CL1.101 - Introduction to Linguistics - 1 | Intro to Linguistics Guest Lecture

with Prof. Aditi Mukherjee

Dec 23, 2020 - Wednesday

Written by: Pratyaksh Gautam

This is a guest lecture by Prof. Dipti Misra

Sentence Structure

Sentences consists of words, each of which belong to certain word classes and have functions within the structure of the sentence.
Words in sentences often form constituents, which can be analysed as single units in addition to their individual members.
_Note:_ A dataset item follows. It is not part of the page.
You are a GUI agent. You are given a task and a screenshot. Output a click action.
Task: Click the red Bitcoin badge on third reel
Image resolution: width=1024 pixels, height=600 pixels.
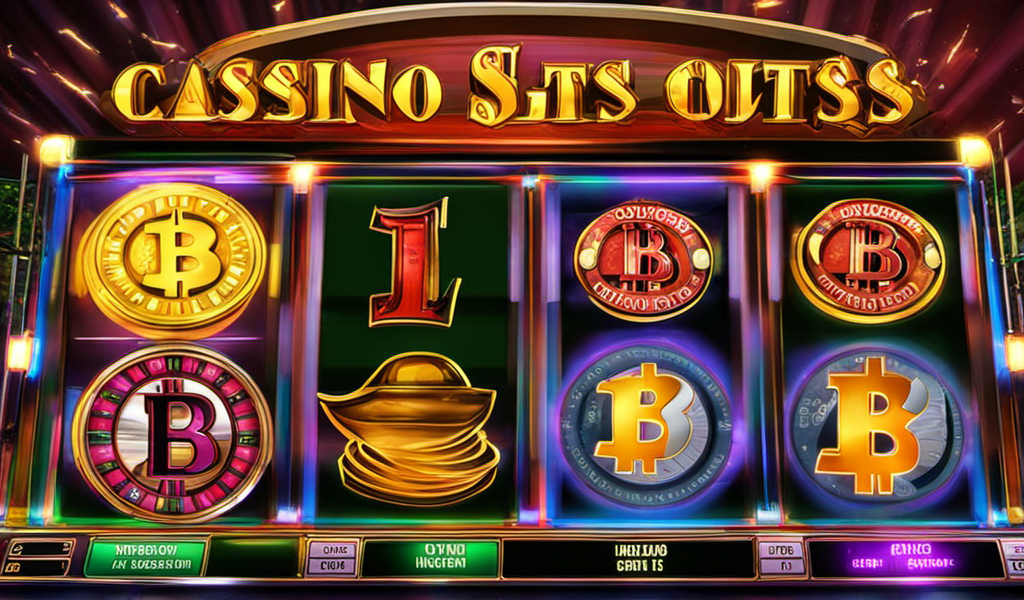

Constituent Analysis and Dependency Grammar

Constituent analysis is based on Phase Structure Grammar (PSG) Here the constituent structure can be represented as a tree, with a heirarchy displaying the relations between the constituents.

For the sentence:
Hari eats two bananas every morning
Phrase Structure Tree

graph TD
    S --> NP_1
    S --> VP_1
    NP_1 --> N_a
    N_a --> Hari
    VP_1 --> V
    V --> eats
    VP_1 --> NP_2a
    VP_1 --> NP_2b
    NP_2a --> det_b
    NP_2a --> N_b
    det_b --> two
    N_b --> bananas
    NP_2b --> det_c
    NP_2b --> N_c
    det_c --> every
    N_c --> morning

In contrast, we have another way of looking at the sentence and the relations between the words in it known as Dependency Grammar
If we were to parse the same sentence that we saw previously, we would get the following:
Dependency Tree

graph TD
    eats -- subj --> Hari
    eats -- obj --> bananas
    eats -- time --> morning
    bananas -- det --> two
    morning -- det --> every

If we look at the PSG parsing, we note that every word falls under a constituency and the sentence itself forms the root of the tree.
Each leaf is a word.
However in dependency grammar, the words form nodes at all levels of the trees and there is one single word which is the root of the sentence.
Phrase Structures Trees preserve the structure, i.e the word order of the sentence, however Dependency Trees do not.

The nature of the dependencies is decided on the basis of meaning. The dependencies capture semantic relations between the words and their dependent.

English has a relatively strict word order that lends itself to working well with PSG parsing, however in recently DG has grown more favourable with those in the field of natural language processing.
This is because DG firstly works better with languages with more flexible word order, including many ILs, and since it focuses on the relations of meaning.
Probablistic and Statistical methods which were used to infer data from large databanks have now largely been replaced by machine learning methods.